Brano:
##########
L’Italia continua a distinguersi in Europea per il livello di evasione fiscale
concentrato sul lavoro autonomo e una riscossione che fatica a trasformare gli
accertamenti in incassi. Sono alcune delle evidenze che emergono dal nuovo
rapporto Mind the Gap della Commissione europea, primo tentativo di offrire una
fotografia comparabile dei “buchi” fiscali nei 27 Stati membri. Il documento,
che distingue tra mancati introiti dovuti all’infedeltà dei contribuenti e gap
determinati da scelte politiche come agevolazioni, esenzioni e sgravi di vario
tipo, non consente però di creare una classifica europea dell’evasione: solo per
l’Iva, che è un’imposta comunitaria, esistono infatti stime armonizzate per
tutti i 27 Paesi. I dati sulle imposte dirette restano invece scarsamente
comparabili, perché solo pochi Paesi pubblicano stime disaggregate per categoria
di reddito.
IL PRIMATO ITALIANO
L’Italia almeno da questo punto di vista è virtuosa perché è tra i pochi Stati
che stimano ogni anno sia il tax gap (differenza tra le imposte dovute e quelle
effettivamente versate) relativo alla tassazione del reddito di impresa sia
quello che riguarda l’Irpef, la tassazione personale. E rende pubbliche le
previsioni nella Relazione sull’economia non osservata e sull’evasione fiscale e
contributiva. Ma le buone notizie finiscono qui. La scheda Paese ricorda che nel
2022 l’evasione complessiva è tornata a superare i 100 miliardi di cui 37 (dai
35 dell’anno prima) non versati dai lavoratori autonomi e piccole imprese, la
cui propensione al nero è poco sotto il 60% (59,8%). Un confronto con gli altri
Paesi Ue come detto è impossibile per mancanza di dati comparabili. Ma per
esempio la Svezia, che pubblica (non tutti gli anni) stime dettagliate sul tax
gap dell’imposta personale, stando a controlli causali ha registrato tra 2014 e
2018 per i redditi da “business activities” un gap del 21%. Non minuscolo,
comunque lontano anni luce dai livelli italiani.
##########
Materiale fornito:
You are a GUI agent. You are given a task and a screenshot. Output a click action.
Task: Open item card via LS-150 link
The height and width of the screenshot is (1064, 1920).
##########
Consegna 1: Ricopia una parte del brano sull'evasione fiscale: comincia dalle parole "L’Italia continua a" e fermati dopo "di reddito.".
Consegna 2: Per ciascuna affermazione indica se è in accordo con il brano sull'evasione fiscale, rispondendo sì o no e citando le parole del brano che lo dimostrano. (a) L'Iva è l'unica imposta per cui esistono stime armonizzate per tutti i 27 Paesi. (b) Nel 2022 lavoratori autonomi e piccole imprese hanno evaso meno dell'anno precedente. (c) La Svezia pubblica ogni anno stime dettagliate sul tax gap dell'imposta personale.

Risposta 1:
L’Italia continua a distinguersi in Europea per il livello di evasione fiscale
concentrato sul lavoro autonomo e una riscossione che fatica a trasformare gli
accertamenti in incassi. Sono alcune delle evidenze che emergono dal nuovo
rapporto Mind the Gap della Commissione europea, primo tentativo di offrire una
fotografia comparabile dei “buchi” fiscali nei 27 Stati membri. Il documento,
che distingue tra mancati introiti dovuti all’infedeltà dei contribuenti e gap
determinati da scelte politiche come agevolazioni, esenzioni e sgravi di vario
tipo, non consente però di creare una classifica europea dell’evasione: solo per
l’Iva, che è un’imposta comunitaria, esistono infatti stime armonizzate per
tutti i 27 Paesi. I dati sulle imposte dirette restano invece scarsamente
comparabili, perché solo pochi Paesi pubblicano stime disaggregate per categoria
di reddito.

Risposta 2:
(a) Sì: «solo per l’Iva, che è un’imposta comunitaria, esistono infatti stime armonizzate per tutti i 27 Paesi».
(b) No: «37 (dai 35 dell’anno prima) non versati dai lavoratori autonomi e piccole imprese».
(c) No: «la Svezia, che pubblica (non tutti gli anni) stime dettagliate sul tax gap dell’imposta personale».